You remove the hard-wired lexical rules from the grammar, and put them into the lexicon file in the proper format. Then you add the callout-based lexical rules for N, V, P and DET, as shown in the design specs.
You experiment by calling the built-in function
parse-eng-morph on some inflected strings like "sees",
"boys", etc.
Having loaded in your syntactic lexicon using the given
load-lexicon function, you write your version of
parse-eng-word as per the data specs.
You test your version of parse-eng-word by running it by hand on  some sample strings.
Finally, you integrate your version of parse-eng-word
by recompiling the grammar and running some tests using the
parser macro.
You notice that the basic given system allows ambiguous attachment of PP to NP and VP:
>(parser the boy sees the boy with the boy)
((ROOT SEE) (CAT V) (VALENCY TRANS) (MOOD DECLARATIVE)
 (OBJ
    ((CAT N) (NUMBER SG) (ROOT BOY)
     (PPADJUNCT
        ((CAT P) (ROOT WITH)
         (OBJ
            ((CAT N) (NUMBER SG) (ROOT BOY)
             (DET
                ((CAT DET) (ROOT THE)))))))
     (DET
        ((CAT DET) (ROOT THE)))))
 (SUBJ
    ((CAT N) (NUMBER SG) (ROOT BOY)
     (DET
        ((CAT DET) (ROOT THE))))))
((ROOT SEE) (CAT V) (VALENCY TRANS) (MOOD DECLARATIVE)
 (OBJ
    ((CAT N) (NUMBER SG) (ROOT BOY)
     (DET
        ((CAT DET) (ROOT THE)))))
 (PPADJUNCT
    ((CAT P) (ROOT WITH)
     (OBJ
        ((CAT N) (NUMBER SG) (ROOT BOY)
         (DET
            ((CAT DET) (ROOT THE)))))))
 (SUBJ
    ((CAT N) (NUMBER SG) (ROOT BOY)
     (DET
        ((CAT DET) (ROOT THE))))))
NIL
Following your advisor's instructions in the design specs, you
write a callout called license-attachment, and rewrite
the rules that attach PP to NP and VP to use that callout.
In order to get the right attachment licensed, you'll have to write the correct entries into the semantic lexicon.
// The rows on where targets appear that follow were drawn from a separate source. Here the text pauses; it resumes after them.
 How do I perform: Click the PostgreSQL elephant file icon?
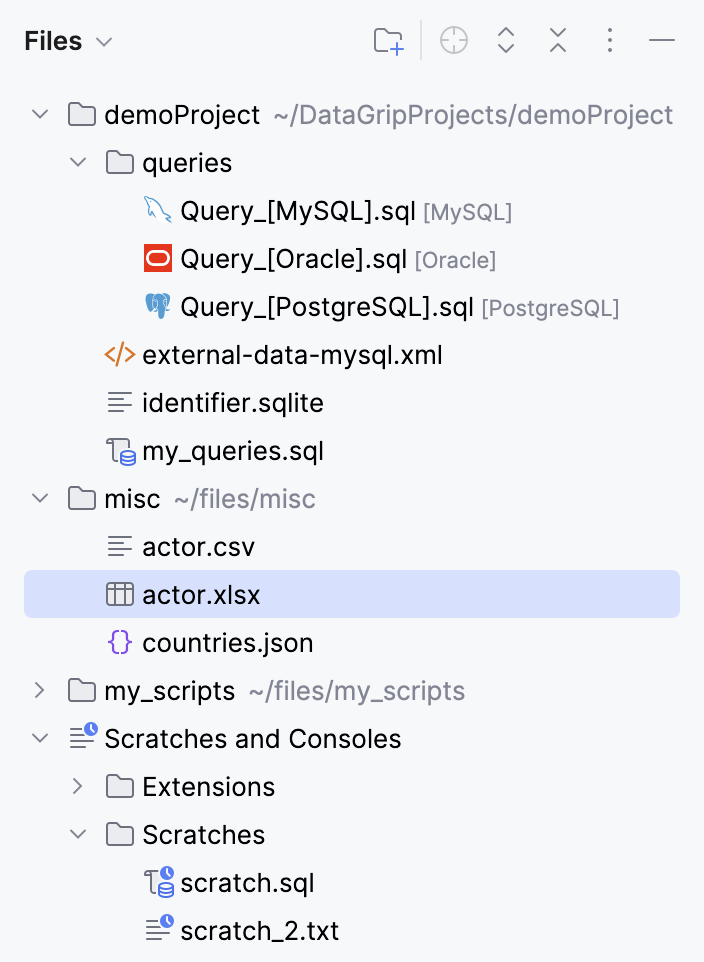pyautogui.click(x=158, y=307)
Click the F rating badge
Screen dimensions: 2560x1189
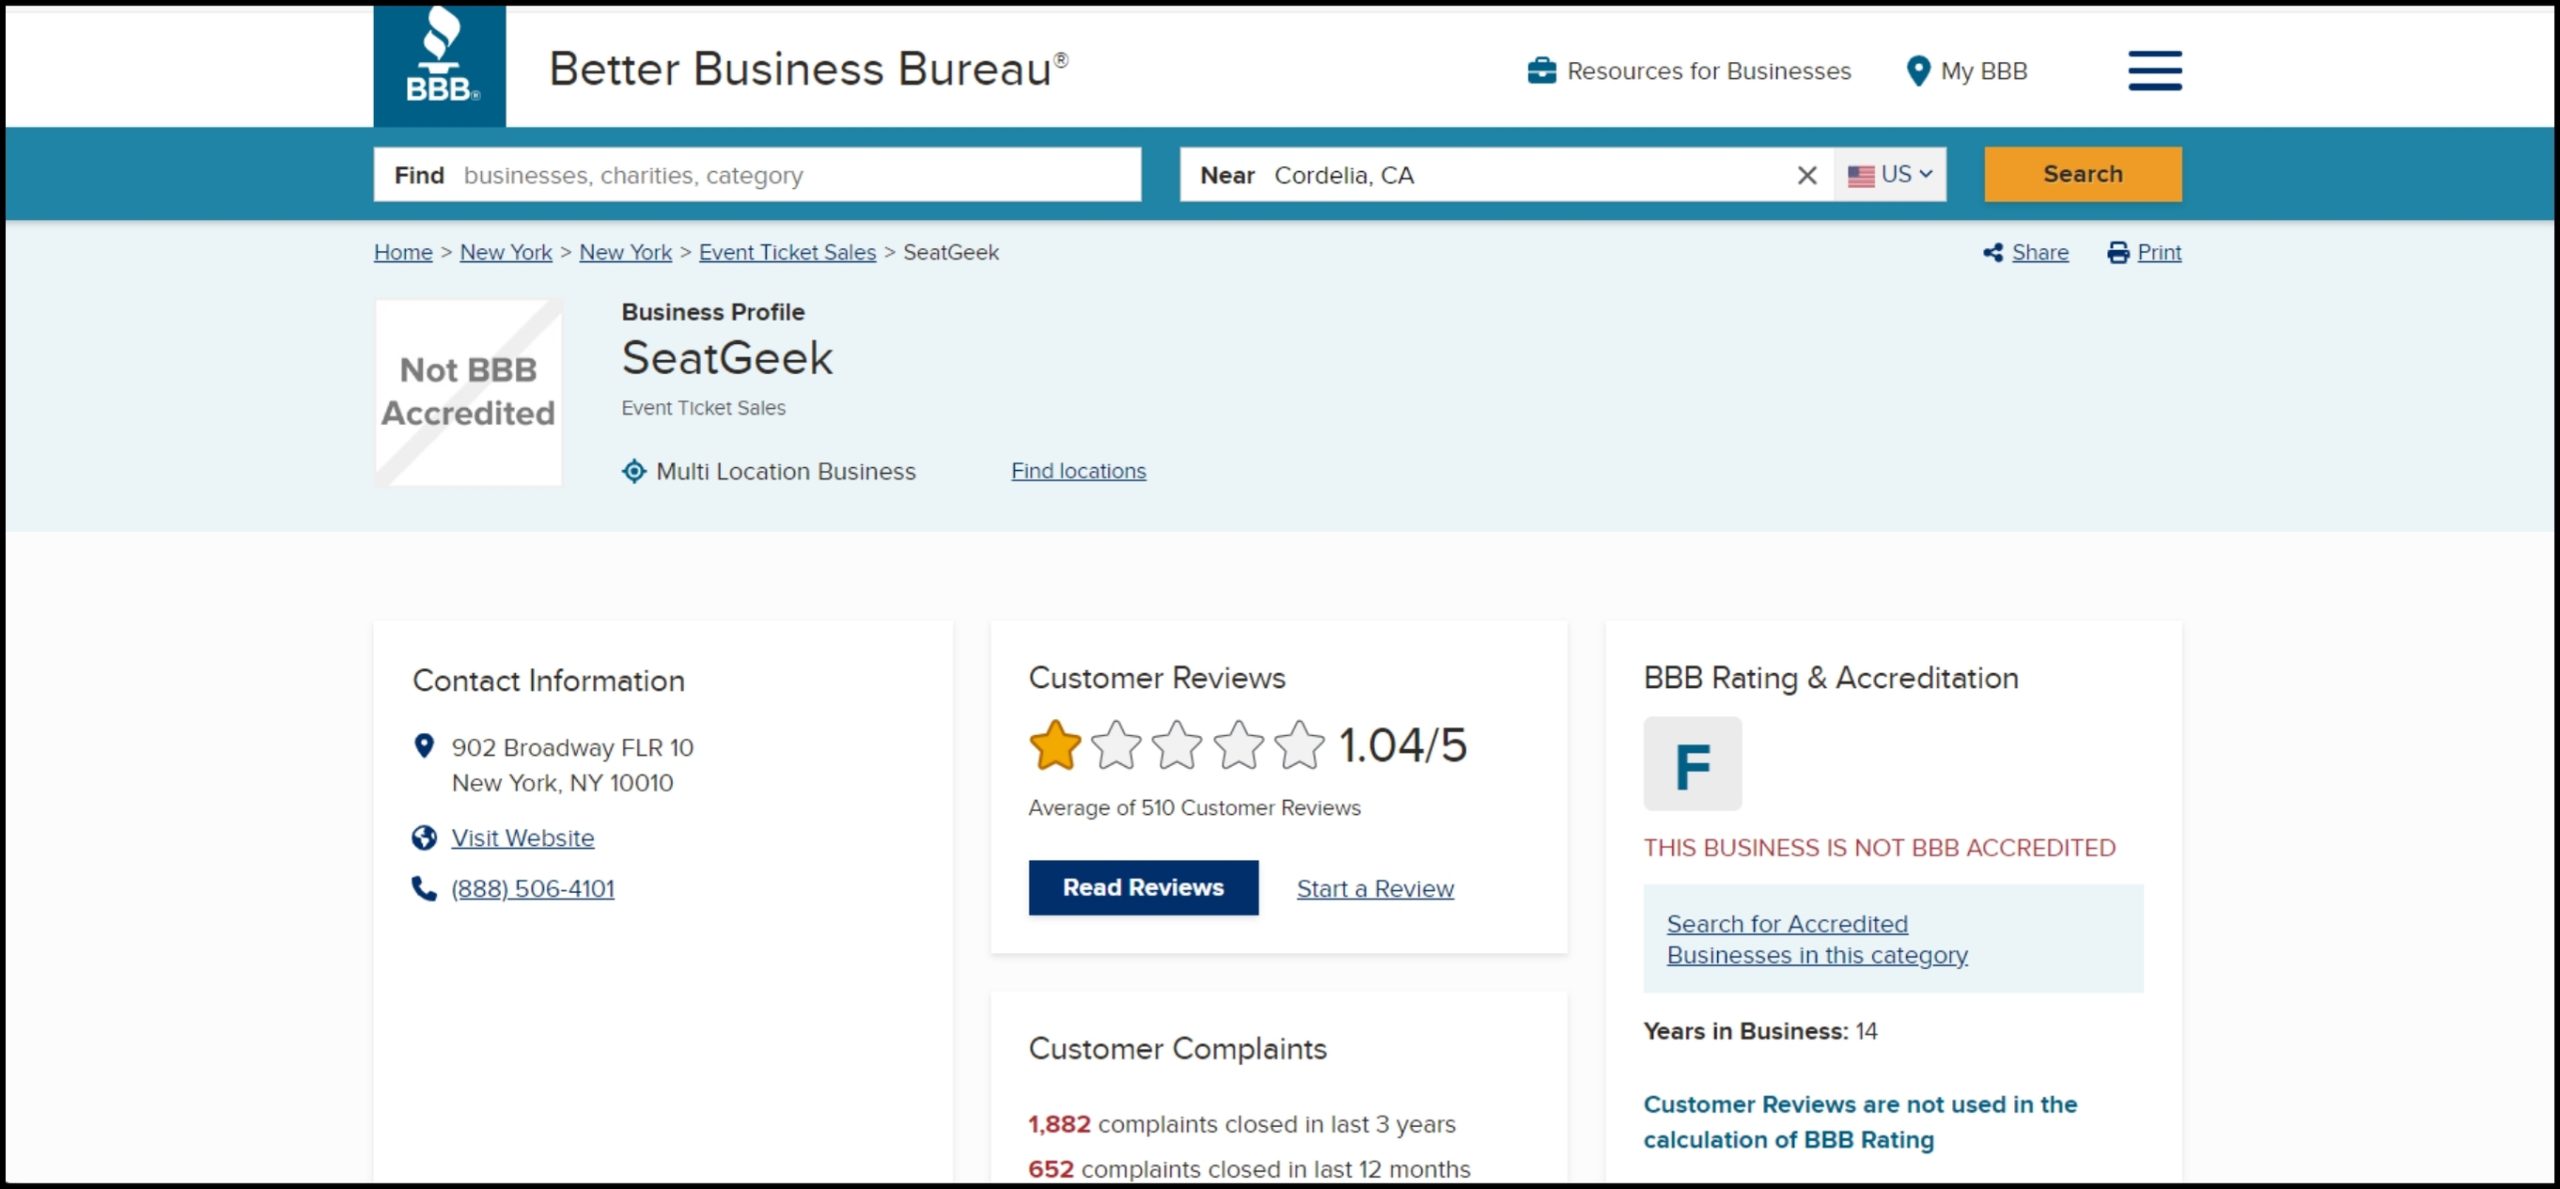pyautogui.click(x=1692, y=765)
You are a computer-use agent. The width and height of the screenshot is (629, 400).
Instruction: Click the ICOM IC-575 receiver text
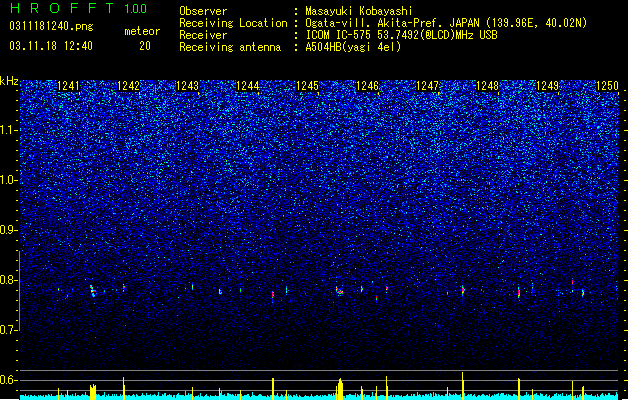401,35
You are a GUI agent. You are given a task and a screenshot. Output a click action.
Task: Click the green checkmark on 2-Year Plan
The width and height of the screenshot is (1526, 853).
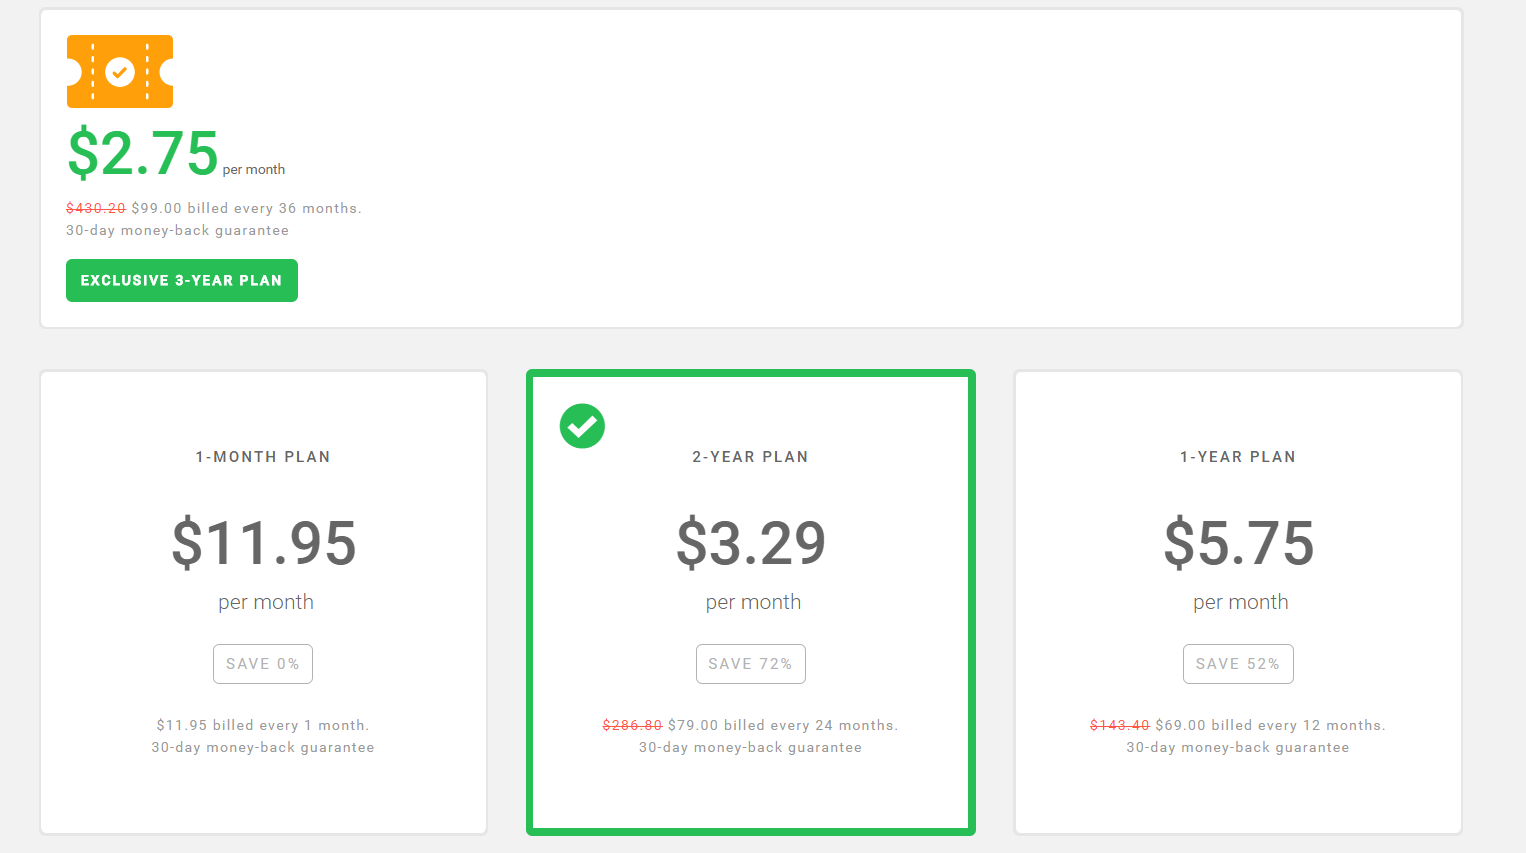[582, 426]
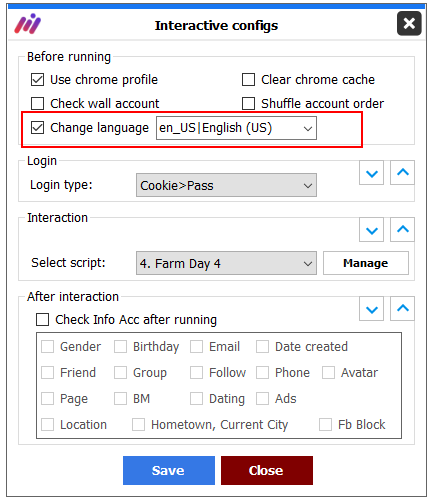Close dialog with the X icon
433x503 pixels.
(409, 23)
Use the design specs, which describe the proper format of frames, is-a relations, and semantic roles, to write frames that capture the hierarchy fragment given in the design specs.
(Hint: you will need to encode the semrole for "with"
in your syntactic lexicon using the *OR* operator, since
"with" can map to either +INSTRUMENT or
+ACCOMPLICE.)
If you've gotten it all put together correctly, then the previously ambiguous sentence will have only one legal attachment for PP, and you'll have something like this coming out:
>(parser the men see the boys with the telescope)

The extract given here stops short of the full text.